Problem to solve
Would you return the lines that run from the start of the data below to the line with "Click the 7.36 length value for CW-01", both included, exactly as written and without pictures?

Data records
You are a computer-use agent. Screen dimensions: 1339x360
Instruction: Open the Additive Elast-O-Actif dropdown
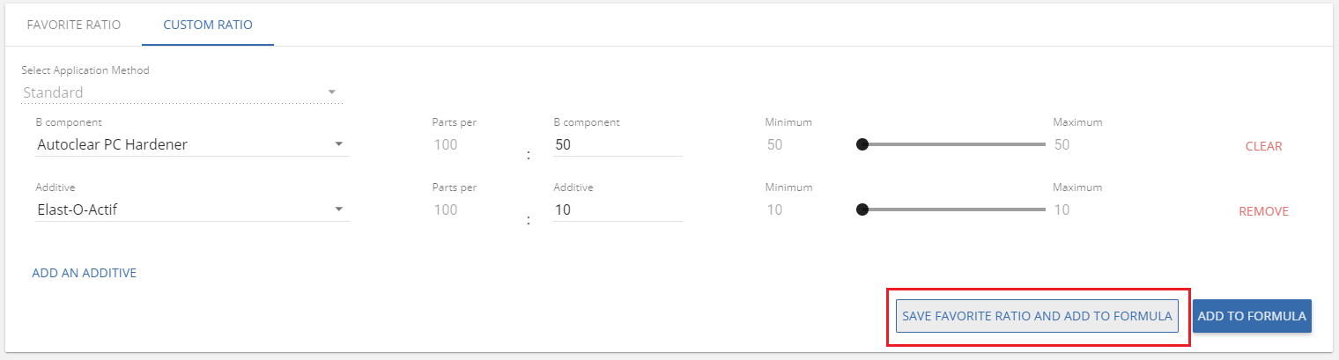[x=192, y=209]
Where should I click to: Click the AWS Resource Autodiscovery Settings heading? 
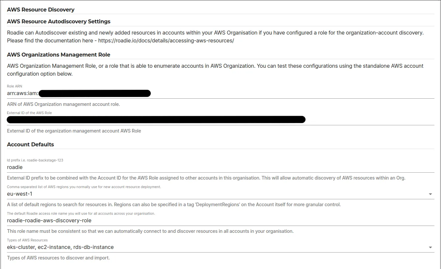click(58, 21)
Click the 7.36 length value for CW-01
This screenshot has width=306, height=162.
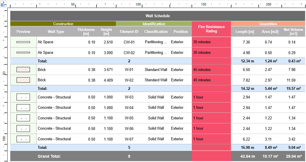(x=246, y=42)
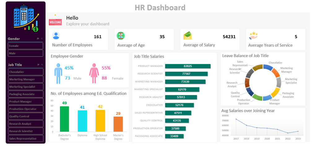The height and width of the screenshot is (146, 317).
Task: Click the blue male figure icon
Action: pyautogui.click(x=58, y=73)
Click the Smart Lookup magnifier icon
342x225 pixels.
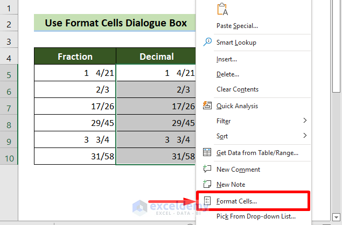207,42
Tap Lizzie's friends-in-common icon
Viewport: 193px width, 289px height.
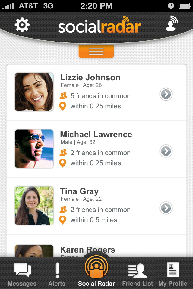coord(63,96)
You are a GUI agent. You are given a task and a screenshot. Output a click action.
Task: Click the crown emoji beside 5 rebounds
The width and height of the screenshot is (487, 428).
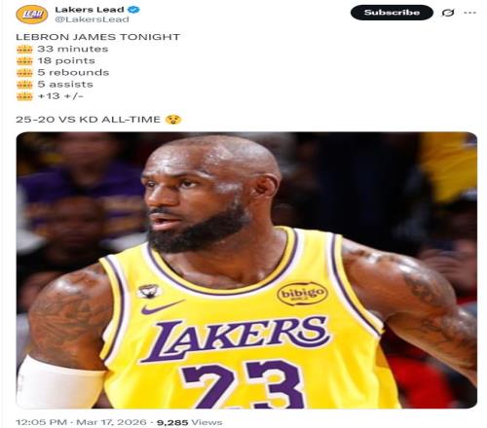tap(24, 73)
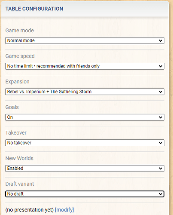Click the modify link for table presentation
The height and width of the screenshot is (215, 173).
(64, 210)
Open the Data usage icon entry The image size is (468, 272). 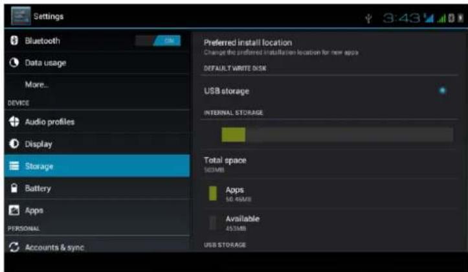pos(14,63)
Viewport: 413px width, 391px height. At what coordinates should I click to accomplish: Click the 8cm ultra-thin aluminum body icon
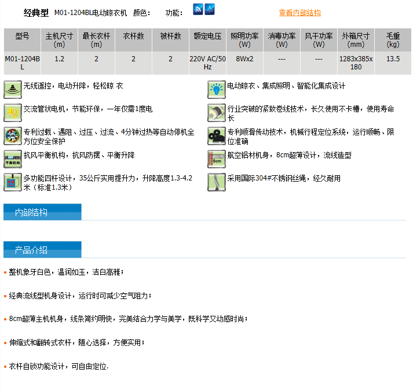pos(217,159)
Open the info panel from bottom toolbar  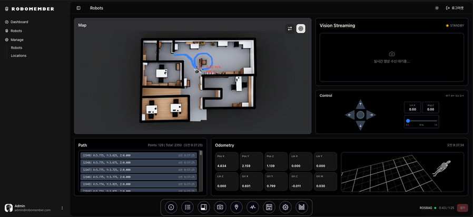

Answer to this exercise
You are a computer-use agent. Screen dimensions: 1339x360
Instruction: Open the Additive Elast-O-Actif dropdown
[x=192, y=209]
Where should I click to: Click the AWS Resource Autodiscovery Settings heading? 
click(58, 21)
Click the 7.36 length value for CW-01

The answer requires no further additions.